A Year of Author Q&As for the China-Britain Business Council’s Focus Magazine
Posted: January 2nd, 2025 | No Comments »From urban studies of China to the country’s crime fiction scene, male idols to Deng Xiaoping and Xi Jinping, up in the hills of Dali to the craziness of China’s online world – we had it covered in the China-Britain Business Council’s Focus magazine this year with 12 author Q&As…
January – Zongyuan Zoe Liu opted to tackle a big, and very important, subject in her new book – Sovereign Funds: How the Communist Party of China Finances Its Global Ambitions (Harvard University Press).
February – American academic Jeff Kinkley likes to read detective fiction set in China, indeed he’s read pretty much every China-related detective novel written in English and he reckons they tell us a lot about contemporary China. So he brought together his thoughts in China Mysteries: Crime Novels From China’s Others (University of Hawaii Press) and also provided us with a definitive reading list of China-set crime novels.

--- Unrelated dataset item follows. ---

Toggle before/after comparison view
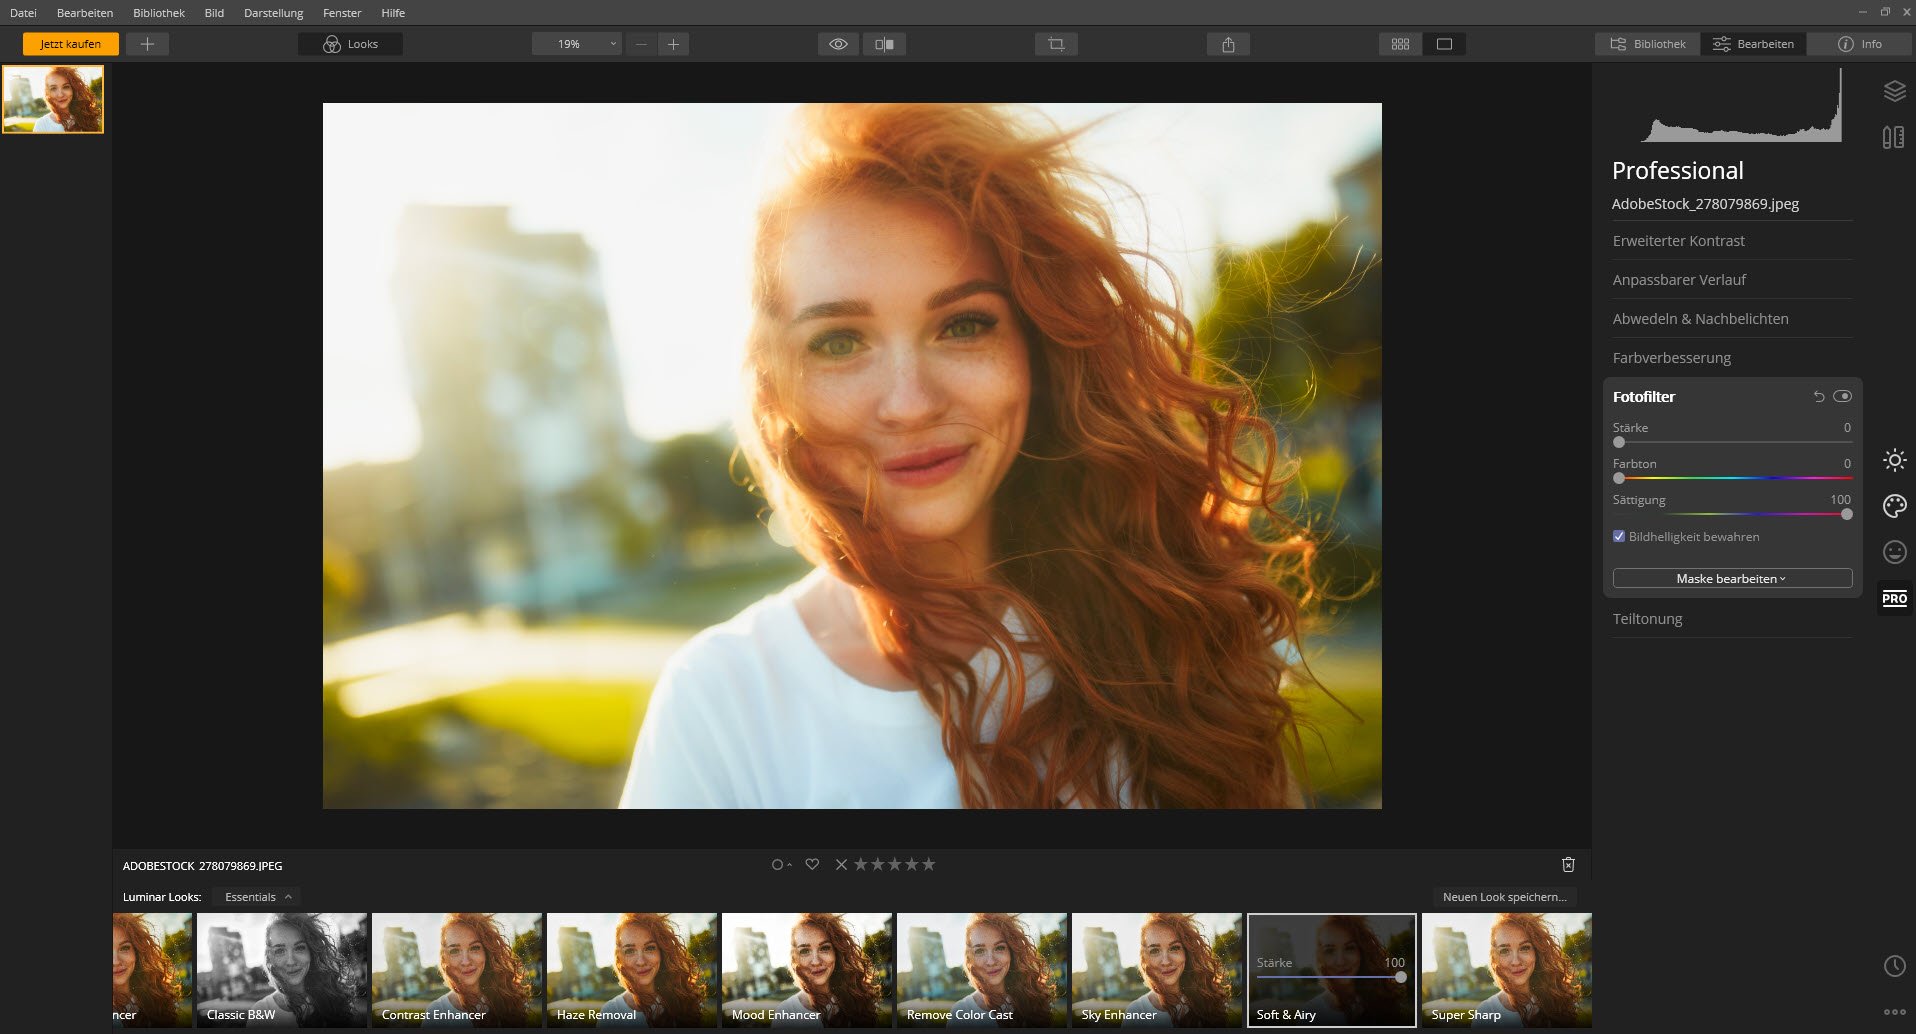Screen dimensions: 1916x1034 point(884,44)
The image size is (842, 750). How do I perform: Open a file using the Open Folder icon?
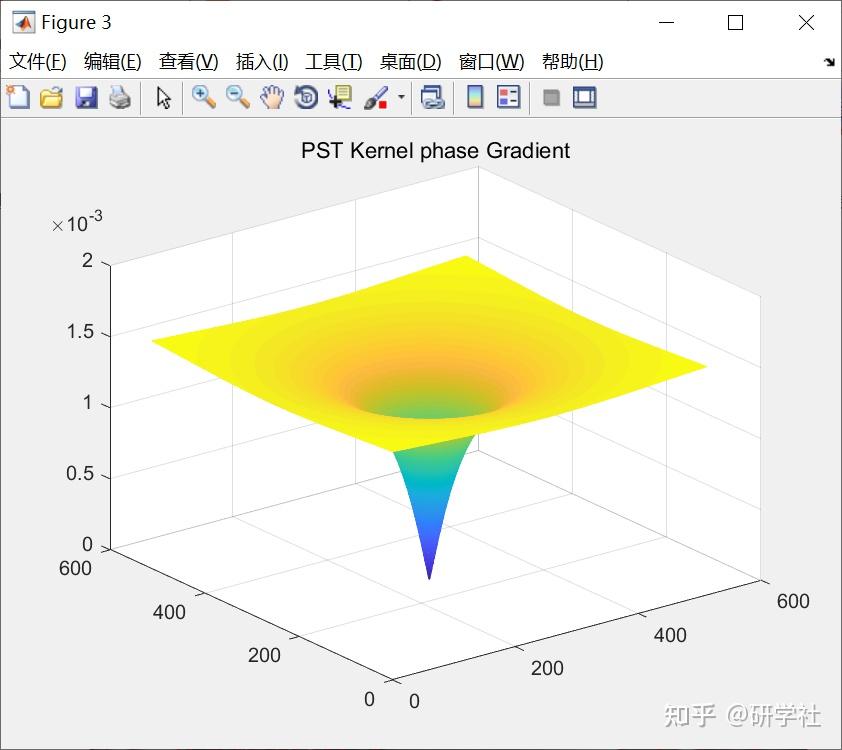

March – Since the late 1970s, China has undergone perhaps the most sweeping process of urbanization ever witnessed. Richard Hu looks at the changes in China’s cities since 2010 and dares to make some bold predictions about the future in his book Reinventing the Chinese City (Columbia University Press).
April – Anne Stevenson-Yang moved to Beijing in 1993 to work for the US-China Business Council. In the next quarter century she became one of the best-known foreigners in China starting businesses in publishing, software and online media. Now her books Wild Ride: A Short History of the Opening and Closing of the Chinese Economy and a collection of short stories Hello, Kitty (both published by Bui Jones Books, 2024) look back on her experiences.
May – Assistant Professor of International History at the LSE’s Elizabeth O’Brien Ingleson’s new book Made in China: When US-China Interests Converged to Transform Global Trade (Harvard University Press) may focus on the US experience trading with China but there is much for the UK to learn too.
June – In The Southern Tour: Deng Xiaoping and the Fight for China’s Future (Bloomsbury Asian Arguments, 2024) Jonathan Chatwin travels 3,000 miles in the footsteps of Deng’s legendary “southern tour”, pursuing the stories of his journey and examining its legacies in the country today.
July – Ralph Jennings lived for seven years in Beijing and more than that in Taipei. He’s worked as a news editor with the state-owned China Daily, an advice columnist for the 21st Century weekly in Beijing and a reporter for numerous international media outlets including Reuters. All this is condensed into his helpful new book 50 Pieces of Advice on China (Earnshaw Books).
August – Former diplomat and prolific author Kerry Brown, currently Professor of Chinese Studies at Kings College London’s Lau Institute, has just published The Great Reversal (Yale University Press). Brown takes as his starting point that while modern China has a narrative of its relationship with Britain, while he argues that Britons don’t seem to have a similar understanding of our relationship with China.
September – Veteran journalist Michael Sheridan took a deep dive into China’s leader in his biography Xi, The Red Emperor, looking at his relationship with his father, the Cultural Revolution, the battle with Bo Xilai for the soul of the Party and then brings his rule right up to date examining China (and Xi’s) controversial Zero-Covid policies, his poor relations with the West, new relationship with Putin’s Russia and his highly debatable economic policies.
October – Alec Ash left a comfortable urban life in Beijing for the remote southwest of China and Dali in 2020, just before Covid hit. In the mountains he met those fleeing Chinese urban life, careers and the demands of society for, hopefully, something simpler and fulfilling. He thought he might be more fulfilled too. In The Mountains are High Ash deep dives the Dali community and tells a very different experience of Covid from those in the big cities.
November – Liu Lizhu takes a close look at China’s e-commerce explosion in Click to Boom. Just how did the world’s largest e-commerce market become a digital path to development with Liu, assistant professor at the McDonough School of Business at Georgetown University in Washington DC.
December – and we finished off the year with Chinese Male Idols and Branding in Chinese Luxury by Amanda Sikarskie, Peng Liu and Lan Lan. Amazingly male idols sell more lipstick, eyebrow pencil and handbags to women customers in China than female celebrities.